Tisagenlecleucel In Primary CNS Lymphoma

NCT ID: NCT04134117

Last Updated: 2026-01-09

Basic Information

• Recruitment Status: COMPLETED
• Clinical Phase: PHASE1
• Total Enrollment: 13 participants
• Study Classification: INTERVENTIONAL
• Study Start Date: 2019-01-01
• Study Completion Date: 2022-04-14

Brief Summary

In this study, is researching the safety of tisagenlecleucel in participants with primary central nervous system lymphoma. .

-The name of the study intervention is tisagenlecleucel.

Detailed Description

This research study is a Pilot Study, which is the first time investigators are examining this intervention in people with primary central nervous system lymphoma.

• The name of the study intervention is tisagenlecleucel.

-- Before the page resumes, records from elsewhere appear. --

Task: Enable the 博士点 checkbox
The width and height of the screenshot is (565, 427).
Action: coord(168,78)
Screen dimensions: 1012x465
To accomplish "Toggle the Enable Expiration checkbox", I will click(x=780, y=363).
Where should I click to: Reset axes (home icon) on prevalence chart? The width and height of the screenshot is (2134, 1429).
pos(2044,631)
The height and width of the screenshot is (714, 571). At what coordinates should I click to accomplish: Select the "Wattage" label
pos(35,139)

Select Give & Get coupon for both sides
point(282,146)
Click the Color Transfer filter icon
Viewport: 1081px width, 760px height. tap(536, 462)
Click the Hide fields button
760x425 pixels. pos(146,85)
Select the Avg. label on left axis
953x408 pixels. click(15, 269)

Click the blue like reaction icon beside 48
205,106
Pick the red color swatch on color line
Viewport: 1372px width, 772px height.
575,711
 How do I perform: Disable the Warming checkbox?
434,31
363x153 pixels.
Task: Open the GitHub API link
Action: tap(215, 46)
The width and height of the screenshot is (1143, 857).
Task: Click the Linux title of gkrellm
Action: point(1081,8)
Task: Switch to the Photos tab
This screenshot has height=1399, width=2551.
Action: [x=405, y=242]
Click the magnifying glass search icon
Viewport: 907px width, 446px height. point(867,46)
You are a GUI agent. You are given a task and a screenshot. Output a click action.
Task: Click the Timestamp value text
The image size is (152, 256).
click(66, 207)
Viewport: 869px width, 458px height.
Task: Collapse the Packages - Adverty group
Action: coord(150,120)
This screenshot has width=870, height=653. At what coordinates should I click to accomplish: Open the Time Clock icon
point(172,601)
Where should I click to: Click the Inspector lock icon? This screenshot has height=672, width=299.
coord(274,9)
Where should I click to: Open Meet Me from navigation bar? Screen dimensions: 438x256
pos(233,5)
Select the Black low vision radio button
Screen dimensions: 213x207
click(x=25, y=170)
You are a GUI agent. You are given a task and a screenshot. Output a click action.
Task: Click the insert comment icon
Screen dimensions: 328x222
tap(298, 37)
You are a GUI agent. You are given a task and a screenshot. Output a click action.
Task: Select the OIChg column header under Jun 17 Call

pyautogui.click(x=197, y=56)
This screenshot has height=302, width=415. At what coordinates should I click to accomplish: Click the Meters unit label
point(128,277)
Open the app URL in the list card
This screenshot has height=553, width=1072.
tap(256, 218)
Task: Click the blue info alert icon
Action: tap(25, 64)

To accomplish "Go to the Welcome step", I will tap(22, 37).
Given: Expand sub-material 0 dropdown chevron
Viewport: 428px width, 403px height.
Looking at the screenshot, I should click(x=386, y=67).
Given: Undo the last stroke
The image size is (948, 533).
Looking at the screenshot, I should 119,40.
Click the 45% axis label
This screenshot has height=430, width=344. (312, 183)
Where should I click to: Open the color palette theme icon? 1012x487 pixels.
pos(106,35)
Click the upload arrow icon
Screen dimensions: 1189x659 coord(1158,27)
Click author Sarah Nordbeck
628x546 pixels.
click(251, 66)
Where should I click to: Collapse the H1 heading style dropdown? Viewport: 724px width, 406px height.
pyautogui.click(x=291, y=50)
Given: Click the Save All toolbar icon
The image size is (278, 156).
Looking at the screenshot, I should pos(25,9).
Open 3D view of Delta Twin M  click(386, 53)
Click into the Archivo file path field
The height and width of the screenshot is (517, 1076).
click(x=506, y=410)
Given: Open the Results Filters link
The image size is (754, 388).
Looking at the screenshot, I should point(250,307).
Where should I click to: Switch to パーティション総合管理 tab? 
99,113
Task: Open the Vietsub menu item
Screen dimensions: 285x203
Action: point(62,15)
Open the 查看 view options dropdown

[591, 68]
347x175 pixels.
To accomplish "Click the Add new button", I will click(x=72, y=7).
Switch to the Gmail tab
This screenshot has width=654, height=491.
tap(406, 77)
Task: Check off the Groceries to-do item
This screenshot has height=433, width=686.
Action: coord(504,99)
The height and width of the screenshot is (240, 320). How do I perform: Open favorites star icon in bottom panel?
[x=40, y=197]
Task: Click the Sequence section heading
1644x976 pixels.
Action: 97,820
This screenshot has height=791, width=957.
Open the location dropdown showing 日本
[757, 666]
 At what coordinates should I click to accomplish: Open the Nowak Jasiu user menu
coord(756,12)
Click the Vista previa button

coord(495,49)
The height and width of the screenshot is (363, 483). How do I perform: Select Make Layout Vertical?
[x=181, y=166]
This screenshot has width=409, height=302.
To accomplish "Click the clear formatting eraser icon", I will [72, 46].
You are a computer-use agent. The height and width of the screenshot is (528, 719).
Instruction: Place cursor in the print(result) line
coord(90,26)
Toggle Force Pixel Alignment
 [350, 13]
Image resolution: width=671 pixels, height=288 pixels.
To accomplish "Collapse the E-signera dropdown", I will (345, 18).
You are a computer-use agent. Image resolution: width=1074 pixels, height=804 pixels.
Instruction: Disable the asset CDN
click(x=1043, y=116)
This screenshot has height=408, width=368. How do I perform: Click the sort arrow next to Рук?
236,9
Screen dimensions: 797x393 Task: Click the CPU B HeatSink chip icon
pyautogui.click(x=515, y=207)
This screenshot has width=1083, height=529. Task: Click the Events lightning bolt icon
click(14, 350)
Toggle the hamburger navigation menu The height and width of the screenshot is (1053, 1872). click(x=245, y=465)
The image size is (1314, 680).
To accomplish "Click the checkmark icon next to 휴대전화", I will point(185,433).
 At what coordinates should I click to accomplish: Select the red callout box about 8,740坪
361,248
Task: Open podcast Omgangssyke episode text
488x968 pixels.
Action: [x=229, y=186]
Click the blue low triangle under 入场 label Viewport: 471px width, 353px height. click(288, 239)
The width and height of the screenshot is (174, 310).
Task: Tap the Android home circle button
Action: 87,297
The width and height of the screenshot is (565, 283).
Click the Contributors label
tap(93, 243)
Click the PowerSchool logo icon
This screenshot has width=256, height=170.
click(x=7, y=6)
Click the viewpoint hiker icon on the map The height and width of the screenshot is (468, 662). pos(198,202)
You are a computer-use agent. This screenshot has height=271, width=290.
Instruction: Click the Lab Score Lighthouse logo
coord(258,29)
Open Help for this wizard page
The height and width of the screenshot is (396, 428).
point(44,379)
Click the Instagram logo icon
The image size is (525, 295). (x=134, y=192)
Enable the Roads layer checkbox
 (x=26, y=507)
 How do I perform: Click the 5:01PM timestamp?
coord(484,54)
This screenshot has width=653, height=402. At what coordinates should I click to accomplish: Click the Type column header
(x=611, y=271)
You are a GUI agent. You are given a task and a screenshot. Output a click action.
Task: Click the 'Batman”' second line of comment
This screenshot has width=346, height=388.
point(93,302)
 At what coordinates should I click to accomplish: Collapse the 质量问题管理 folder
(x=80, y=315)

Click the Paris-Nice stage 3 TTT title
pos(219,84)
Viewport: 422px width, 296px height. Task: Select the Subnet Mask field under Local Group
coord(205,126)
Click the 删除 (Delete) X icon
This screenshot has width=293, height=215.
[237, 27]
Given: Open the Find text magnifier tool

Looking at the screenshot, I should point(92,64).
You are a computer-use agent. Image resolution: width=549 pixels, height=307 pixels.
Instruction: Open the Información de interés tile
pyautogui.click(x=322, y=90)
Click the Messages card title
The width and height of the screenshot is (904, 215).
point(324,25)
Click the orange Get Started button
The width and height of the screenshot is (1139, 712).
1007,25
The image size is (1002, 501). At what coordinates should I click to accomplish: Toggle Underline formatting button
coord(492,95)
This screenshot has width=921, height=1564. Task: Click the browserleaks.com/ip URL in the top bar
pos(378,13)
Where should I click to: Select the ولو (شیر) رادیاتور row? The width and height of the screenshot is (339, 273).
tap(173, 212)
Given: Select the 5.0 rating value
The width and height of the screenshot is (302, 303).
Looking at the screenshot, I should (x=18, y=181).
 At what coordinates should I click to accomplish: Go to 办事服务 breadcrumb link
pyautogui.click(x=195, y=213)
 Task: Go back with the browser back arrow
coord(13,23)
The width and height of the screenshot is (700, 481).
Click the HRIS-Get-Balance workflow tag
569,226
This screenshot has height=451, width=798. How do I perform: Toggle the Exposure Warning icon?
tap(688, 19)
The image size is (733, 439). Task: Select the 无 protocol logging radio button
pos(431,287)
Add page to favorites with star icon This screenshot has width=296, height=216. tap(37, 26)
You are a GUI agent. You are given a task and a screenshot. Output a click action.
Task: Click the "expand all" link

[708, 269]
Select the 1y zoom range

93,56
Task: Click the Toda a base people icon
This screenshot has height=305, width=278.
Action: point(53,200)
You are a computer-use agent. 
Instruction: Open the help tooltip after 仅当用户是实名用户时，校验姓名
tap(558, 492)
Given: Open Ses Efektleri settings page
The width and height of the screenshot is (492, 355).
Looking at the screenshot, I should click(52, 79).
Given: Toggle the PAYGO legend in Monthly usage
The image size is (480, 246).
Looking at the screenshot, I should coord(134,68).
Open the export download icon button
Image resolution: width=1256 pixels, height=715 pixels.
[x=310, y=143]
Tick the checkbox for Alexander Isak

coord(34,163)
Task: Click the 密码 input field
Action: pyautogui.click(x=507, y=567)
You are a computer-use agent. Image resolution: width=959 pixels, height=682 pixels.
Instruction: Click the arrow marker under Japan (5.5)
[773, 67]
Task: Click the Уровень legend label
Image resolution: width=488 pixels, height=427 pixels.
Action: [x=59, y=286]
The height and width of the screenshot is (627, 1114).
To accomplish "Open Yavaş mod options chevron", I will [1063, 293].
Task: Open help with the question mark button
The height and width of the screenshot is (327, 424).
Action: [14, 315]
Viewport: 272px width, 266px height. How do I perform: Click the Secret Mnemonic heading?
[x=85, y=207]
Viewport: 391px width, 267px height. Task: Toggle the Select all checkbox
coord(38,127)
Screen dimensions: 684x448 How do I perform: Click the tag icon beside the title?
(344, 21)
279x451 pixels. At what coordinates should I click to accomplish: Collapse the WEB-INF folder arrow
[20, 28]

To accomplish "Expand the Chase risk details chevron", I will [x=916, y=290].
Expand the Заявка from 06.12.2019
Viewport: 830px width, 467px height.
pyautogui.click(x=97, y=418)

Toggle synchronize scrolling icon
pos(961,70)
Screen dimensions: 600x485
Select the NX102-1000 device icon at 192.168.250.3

Tisagenlecleucel is an investigational treatment that uses the participants own immune cells, called T cells, to try to kill the cancerous cells
• The research study procedures include screening for eligibility and study treatment including, leukapheresis, evaluations, and follow up visits.
• The study treatment will be one day and participants will be followed for up to 2 years.
• It is expected that about 12 people will take part in this research study

Conditions

Primary CNS Lymphoma; Refractory Primary CNS Lymphoma; Relapsed Primary CNS Lymphoma

Study Design

• Allocation Method: NA
• Intervention Model: SINGLE_GROUP
• Primary Study Purpose: TREATMENT
• Blinding Strategy: NONE

Study Groups

Tisagenlecleucel

Study procedures include screening for eligibility and study treatment including, leukapheresis, evaluations, and follow up visits.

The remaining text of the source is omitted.